-- Given request --
Copy out the material that opens with the line containing "Compressive Sampling and" and closes with the line containing "Advances in Single-Photon", with both of those lines included.

## Begin Source data

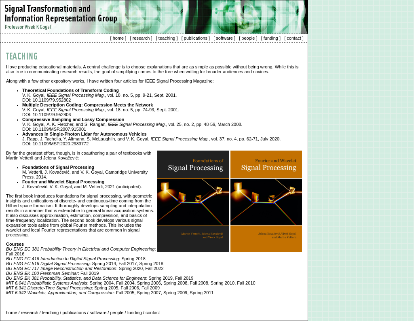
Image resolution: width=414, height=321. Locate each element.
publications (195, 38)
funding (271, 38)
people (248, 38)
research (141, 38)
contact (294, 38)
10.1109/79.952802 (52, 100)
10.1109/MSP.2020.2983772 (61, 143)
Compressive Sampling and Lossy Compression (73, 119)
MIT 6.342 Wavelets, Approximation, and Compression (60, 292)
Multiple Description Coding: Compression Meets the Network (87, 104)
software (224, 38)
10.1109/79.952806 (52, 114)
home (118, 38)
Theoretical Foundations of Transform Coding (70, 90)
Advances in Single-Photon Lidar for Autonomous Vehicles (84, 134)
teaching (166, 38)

## End Source data
## Begin Source data

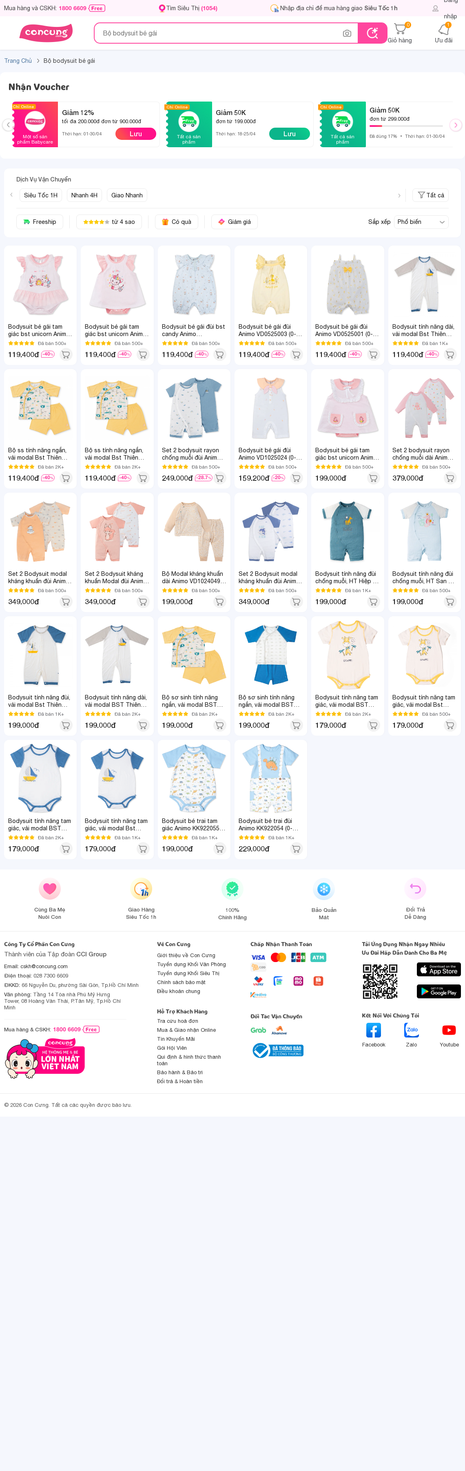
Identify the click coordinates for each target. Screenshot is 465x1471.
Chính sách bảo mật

## End Source data

-- Output for this task --
Compressive Sampling and Lossy Compression (73, 119)
MIT 6.342 Wavelets, Approximation, and Compression (60, 292)
Multiple Description Coding: Compression Meets the Network (87, 104)
software (224, 38)
10.1109/79.952806 (52, 114)
home (118, 38)
Theoretical Foundations of Transform Coding (70, 90)
Advances in Single-Photon Lidar for Autonomous Vehicles (84, 134)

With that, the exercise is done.